Backend architecture documentation for a HIPAA-compliant multi-agent system that augments therapy sessions.
Rung is a therapy augmentation platform that uses AI agents to:
- Pre-Session: Convert therapist voice memos into clinical briefs and client preparation guides
- Post-Session: Extract frameworks from session notes and generate development sprint plans
- Couples: Merge partner insights at the framework level (no raw data crossing)

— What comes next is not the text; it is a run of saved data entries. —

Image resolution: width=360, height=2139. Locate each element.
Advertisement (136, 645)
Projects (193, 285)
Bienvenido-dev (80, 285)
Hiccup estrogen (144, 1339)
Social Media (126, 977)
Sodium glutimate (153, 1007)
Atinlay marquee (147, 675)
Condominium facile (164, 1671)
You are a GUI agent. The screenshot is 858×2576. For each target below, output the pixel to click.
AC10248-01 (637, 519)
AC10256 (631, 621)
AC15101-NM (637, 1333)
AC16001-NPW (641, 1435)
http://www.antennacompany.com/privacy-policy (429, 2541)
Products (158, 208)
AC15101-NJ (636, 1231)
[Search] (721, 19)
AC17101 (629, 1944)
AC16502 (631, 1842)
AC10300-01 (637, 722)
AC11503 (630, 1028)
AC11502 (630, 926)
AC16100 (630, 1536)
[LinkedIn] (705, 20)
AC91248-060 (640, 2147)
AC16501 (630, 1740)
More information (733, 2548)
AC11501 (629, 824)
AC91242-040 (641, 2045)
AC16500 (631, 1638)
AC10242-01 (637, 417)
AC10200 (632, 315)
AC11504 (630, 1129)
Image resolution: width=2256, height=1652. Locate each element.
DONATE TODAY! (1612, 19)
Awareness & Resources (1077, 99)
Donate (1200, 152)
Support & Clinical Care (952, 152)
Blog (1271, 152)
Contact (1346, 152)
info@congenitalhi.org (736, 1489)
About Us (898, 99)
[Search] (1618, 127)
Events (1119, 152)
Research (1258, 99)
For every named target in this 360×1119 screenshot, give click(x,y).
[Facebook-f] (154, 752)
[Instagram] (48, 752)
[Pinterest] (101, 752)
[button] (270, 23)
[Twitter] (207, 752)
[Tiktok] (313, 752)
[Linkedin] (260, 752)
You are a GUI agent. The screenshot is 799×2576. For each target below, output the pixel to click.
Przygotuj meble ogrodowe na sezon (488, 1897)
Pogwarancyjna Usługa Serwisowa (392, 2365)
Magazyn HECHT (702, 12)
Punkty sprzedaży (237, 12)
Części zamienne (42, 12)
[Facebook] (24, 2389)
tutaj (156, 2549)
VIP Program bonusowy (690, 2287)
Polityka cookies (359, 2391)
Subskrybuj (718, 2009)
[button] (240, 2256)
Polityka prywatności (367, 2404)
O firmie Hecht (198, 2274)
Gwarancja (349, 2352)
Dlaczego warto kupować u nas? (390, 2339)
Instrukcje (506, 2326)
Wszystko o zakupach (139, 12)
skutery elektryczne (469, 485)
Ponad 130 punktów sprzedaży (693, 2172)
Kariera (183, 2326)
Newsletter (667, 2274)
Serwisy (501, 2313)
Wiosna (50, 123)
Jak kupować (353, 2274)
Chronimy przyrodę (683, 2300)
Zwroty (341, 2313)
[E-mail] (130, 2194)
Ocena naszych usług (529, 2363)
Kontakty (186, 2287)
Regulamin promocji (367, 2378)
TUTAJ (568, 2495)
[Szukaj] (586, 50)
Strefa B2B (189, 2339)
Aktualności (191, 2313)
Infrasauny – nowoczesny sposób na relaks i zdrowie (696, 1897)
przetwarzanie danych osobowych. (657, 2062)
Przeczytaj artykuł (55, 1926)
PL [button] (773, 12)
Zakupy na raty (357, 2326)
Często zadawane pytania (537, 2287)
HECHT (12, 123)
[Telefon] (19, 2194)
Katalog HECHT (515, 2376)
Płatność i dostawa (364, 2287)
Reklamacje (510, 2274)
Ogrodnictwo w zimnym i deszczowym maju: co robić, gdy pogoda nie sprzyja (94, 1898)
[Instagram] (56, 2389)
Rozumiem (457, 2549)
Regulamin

| Component | Technology | Purpose |
|---|---|---|
| LLM | AWS Bedrock (Claude 3.5 Sonnet) | AI inference (HIPAA BAA) |
| Orchestration | Python async pipelines | Workflow execution (src/pipelines/) |
| API | FastAPI + Pydantic | Type-safe endpoints with validation |
| Deployment | ECS Fargate | Docker container on AWS |
| Database | RDS PostgreSQL + Alembic | Structured data with migrations |
| Storage | S3 (SSE-KMS) | Voice memos, transcripts, encrypted |
| Encryption | KMS envelope encryption | Field-level PHI encryption |
| Audit | Centralized service | HIPAA-compliant audit logging |
| Auth | Cognito | Therapist authentication with MFA |
| Research | Perplexity API | Evidence-based framework lookup (anonymized) |
Two isolated agents with strict context separation:
+---------------------------+ +---------------------------+
| RUNG AGENT | | BETH AGENT |
| (Clinical Analysis) | | (Client Communication) |
+---------------------------+ +---------------------------+
| Inputs: | | Inputs: |
| - Raw transcripts | | - Abstracted themes |
| - Session notes | | - Exercise templates |
| - Clinical history | | - Client language level |
+---------------------------+ +---------------------------+
| Outputs: | | Outputs: |
| - Clinical briefs | | - Client guides |
| - Framework analysis | | - Accessible exercises |
| - Risk assessments | | - Psychoeducation |
+---------------------------+ +---------------------------+
Critical: Beth NEVER receives raw clinical data. All content passes through an abstraction layer.
| File | Purpose |
|---|---|
| ARCHITECTURE.md | Complete technical specification |
| BLUEPRINT.md | Implementation phases with checkboxes |
| decisions.log | Architectural decision records |
- System Overview - High-level architecture diagram
- Service Architecture - Bounded contexts and communication patterns
- Data Models - Entity relationships and encryption strategy
- API Specifications - OpenAPI 3.0 spec with all endpoints
- n8n Workflows - Pre-session, post-session, and couples merge
- Security Architecture - Auth, encryption, audit logging
- Infrastructure - AWS components and deployment
- Implementation Phases - 6 phases over 20 weeks
Key compliance measures:
- AWS BAA covers all infrastructure
- Field-level encryption for PHI (AES-256-GCM, KMS)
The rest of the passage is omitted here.